Fed Leaves Rates Unchanged As Widely Anticipated

In a widely expected move, the Federal Reserve announced its decision to leave interest rates unchanged following the conclusion of its two-day monetary policy meeting on Wednesday.

The Fed decided to maintain the target range for the federal funds rate at 1-1/2 to 1-3/4 percent, keeping rates unchanged for the second straight meeting after three straight quarter-point rate cuts.

The accompanying statement was largely unchanged from last month, with the Fed noting that recent data indicates the labor market remains strong and that economic activity has been rising at a moderate rate.

The central bank did describe household spending as rising at a "moderate pace" compared to last month's description of spending as rising at a "strong pace."
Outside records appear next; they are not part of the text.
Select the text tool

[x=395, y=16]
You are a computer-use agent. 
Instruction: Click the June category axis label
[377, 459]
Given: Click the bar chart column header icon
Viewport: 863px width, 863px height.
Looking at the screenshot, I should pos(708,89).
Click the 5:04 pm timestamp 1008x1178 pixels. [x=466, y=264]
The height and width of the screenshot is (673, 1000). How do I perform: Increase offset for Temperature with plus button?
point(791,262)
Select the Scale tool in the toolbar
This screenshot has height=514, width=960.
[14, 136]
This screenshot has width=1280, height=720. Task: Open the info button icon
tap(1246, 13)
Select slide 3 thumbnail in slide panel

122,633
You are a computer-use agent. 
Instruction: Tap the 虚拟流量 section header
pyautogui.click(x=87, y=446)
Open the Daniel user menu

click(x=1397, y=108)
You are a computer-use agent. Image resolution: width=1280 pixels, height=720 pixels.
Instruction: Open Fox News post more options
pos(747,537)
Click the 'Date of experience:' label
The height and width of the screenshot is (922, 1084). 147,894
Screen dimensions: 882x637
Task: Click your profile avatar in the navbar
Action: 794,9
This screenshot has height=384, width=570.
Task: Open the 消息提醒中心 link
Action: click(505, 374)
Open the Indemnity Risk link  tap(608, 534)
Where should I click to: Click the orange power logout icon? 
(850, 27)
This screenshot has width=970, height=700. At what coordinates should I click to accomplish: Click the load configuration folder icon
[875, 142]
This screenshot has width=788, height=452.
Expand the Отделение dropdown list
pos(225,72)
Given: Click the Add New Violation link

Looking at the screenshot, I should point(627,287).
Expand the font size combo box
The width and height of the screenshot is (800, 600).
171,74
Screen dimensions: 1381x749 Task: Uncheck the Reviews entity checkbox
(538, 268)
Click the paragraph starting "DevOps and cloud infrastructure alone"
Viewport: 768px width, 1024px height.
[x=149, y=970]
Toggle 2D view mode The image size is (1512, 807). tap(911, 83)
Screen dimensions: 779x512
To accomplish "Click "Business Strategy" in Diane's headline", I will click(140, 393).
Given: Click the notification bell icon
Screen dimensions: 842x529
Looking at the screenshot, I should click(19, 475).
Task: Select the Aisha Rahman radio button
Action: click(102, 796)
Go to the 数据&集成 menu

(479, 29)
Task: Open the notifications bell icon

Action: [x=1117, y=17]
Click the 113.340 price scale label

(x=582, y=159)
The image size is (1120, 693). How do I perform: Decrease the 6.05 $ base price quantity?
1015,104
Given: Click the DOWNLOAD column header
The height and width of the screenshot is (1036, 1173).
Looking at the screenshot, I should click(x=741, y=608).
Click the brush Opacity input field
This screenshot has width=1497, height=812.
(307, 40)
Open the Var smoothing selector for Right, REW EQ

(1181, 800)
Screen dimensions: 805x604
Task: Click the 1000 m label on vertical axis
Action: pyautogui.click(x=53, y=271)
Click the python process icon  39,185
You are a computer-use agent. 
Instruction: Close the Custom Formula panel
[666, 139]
The Fed also reiterated that business fixed investment and exports remain weak and that the annual rate of inflation continues to run below its 2 percent target.

See the global central bank decisions in January

With regard to leaving rates unchanged, the Fed said it views the current stance of monetary policy as appropriate to supporting sustained expansion of economic activity, strong labor market conditions, and inflation returning to 2 percent.

The central bank said it will continue to monitor the implications of incoming information for the economic outlook, including global developments and muted inflation pressures, as it assesses the appropriate path for rates.

The unanimous decision to leave rates unchanged was widely expected by economists, as Fed officials have signaled the central bank will remain on hold for the foreseeable future unless there is a material shift in the economic outlook.

CME Group's FedWatch Tool currently indicates at 76.1 percent chance that the Fed will leave rates unchanged at its next meeting in March.

In his post-meeting press conference, Fed Chairman Jerome Powell acknowledged that some of the uncertainties around trade have diminished following the signing of the phase one U.S.-China trade deal.

Powell noted that some uncertainties about the global economic outlook remain, however, with the Fed chief specifically pointing to the new coronavirus outbreak.

"With the yield curve close to re-inverting, speculation has risen that the Fed might consider cutting interest rates again, perhaps because of fears about the potential economic disruption from the new coronavirus," said Paul Ashworth, Chief U.S. Economist at Capital Economics.

"But unless the U.S. experiences its own epidemic, we doubt the indirect effects from the disruption in China would be enough to warrant a U.S. rate cut," he added. "We continue to expect that the Fed will leave rates on hold for an extended period."